Kendall Jenner News: Ghost Writer for ‘City of Indra,’ Maya Sloan, Talks About the Writing Process

With a lot already on their hands, a PacSun clothing line, the reality shows, a modelling career and college, one could not help but wonder how the Jenner sisters manage to keep their lives balanced. Additionally, to the surprise of many, reports reveal that the two hired help from a ghost writer, Maya Sloan, to write their sci-fi book, Rebels: City of Indra.

It is said that the sisters' family disagreed with having a ghost writer help them with the novel, but Sloan said that she saw it as a job opportunity and nothing more, "I've learned to check my ego," Sloan told the Los Angeles Times, "Ego will get you a teaching job in Iowa grading freshman comp papers, or a 9-to-5 editing promotional material where you want to slit your wrists. I'm writing for a living, and it's a gift to be a working writer."

Sloan said she accepted her job as a ghost writer saying credit should not be the most important goal of a writer. She also co-wrote a novel, Rich Kids of Instagram, with an anonymous Tumblr page author.

"You know some of those rich kids [featured in the novel] are going to be snorting coke off that line, which I think is hysterical," she said. "I don't judge."

The sisters defended Sloan and said they really needed someone who can understand the way they think.

"We just wanted to do something different - not something everyone would have expected from us, like a fashion, high school kind of story," said 18-year-old Kendall, during a break from a fashion shoot in Montauk, NY, this week.

"Maya wanted to understand our lingo," explained Kylie, "She's super smart and just kind of adapted to us - remembering what we said and the way we talked."

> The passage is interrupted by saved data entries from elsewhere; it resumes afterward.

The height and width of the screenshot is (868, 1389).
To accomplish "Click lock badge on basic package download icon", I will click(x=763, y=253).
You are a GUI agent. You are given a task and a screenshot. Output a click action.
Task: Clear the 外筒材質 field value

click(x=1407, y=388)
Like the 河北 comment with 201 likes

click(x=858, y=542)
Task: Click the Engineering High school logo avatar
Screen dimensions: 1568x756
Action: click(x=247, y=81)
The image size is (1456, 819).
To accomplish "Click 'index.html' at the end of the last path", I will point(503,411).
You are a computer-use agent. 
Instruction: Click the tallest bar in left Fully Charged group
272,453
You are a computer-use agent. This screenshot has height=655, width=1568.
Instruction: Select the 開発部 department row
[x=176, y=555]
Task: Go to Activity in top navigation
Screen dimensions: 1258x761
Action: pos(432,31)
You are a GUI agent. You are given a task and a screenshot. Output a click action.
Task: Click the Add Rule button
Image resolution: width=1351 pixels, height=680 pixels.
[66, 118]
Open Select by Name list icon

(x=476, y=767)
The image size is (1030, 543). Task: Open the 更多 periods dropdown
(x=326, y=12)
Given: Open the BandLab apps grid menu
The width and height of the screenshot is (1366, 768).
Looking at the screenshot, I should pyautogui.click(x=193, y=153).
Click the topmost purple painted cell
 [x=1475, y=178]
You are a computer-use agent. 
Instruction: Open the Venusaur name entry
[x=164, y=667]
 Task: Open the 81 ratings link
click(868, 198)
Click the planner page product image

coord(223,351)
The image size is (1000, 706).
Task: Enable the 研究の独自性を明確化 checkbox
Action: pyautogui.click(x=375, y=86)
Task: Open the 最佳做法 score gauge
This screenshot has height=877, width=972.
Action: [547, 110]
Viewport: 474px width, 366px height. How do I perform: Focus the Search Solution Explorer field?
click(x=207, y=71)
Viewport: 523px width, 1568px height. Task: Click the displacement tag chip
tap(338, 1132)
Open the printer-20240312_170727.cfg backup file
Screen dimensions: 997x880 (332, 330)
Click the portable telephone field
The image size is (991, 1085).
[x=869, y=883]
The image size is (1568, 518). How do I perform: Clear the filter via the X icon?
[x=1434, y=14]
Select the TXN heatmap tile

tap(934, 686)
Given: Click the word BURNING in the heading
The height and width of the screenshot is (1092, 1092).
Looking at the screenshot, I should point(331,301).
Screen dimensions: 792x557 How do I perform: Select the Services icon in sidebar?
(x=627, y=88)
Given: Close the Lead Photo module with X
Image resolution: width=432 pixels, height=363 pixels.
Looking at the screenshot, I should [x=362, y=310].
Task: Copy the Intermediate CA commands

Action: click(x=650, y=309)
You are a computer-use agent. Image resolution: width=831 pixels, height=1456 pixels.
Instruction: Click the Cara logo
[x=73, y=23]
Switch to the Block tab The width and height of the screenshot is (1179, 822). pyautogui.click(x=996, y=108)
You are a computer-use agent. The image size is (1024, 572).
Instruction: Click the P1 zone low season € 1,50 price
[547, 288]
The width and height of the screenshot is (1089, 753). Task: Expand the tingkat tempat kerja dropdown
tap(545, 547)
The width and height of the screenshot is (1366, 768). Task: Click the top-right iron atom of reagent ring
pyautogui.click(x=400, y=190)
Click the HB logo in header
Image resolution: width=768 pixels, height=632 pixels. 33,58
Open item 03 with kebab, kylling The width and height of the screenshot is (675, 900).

Sloan said she did not take the job to eventually end up participating in their reality show, "People are going to want to say I'm a YA author now, but it's not like one day I can't write a literary novel - whatever literary means," she said, "As if there are these Greek gods dictating what literature is? None of the students I teach read - even the really smart ones. They read magazines and blogs; everything is becoming really visual. So I can talk to you about Tolstoy and I can talk to you about 'Divergent.' I refuse the snobbery."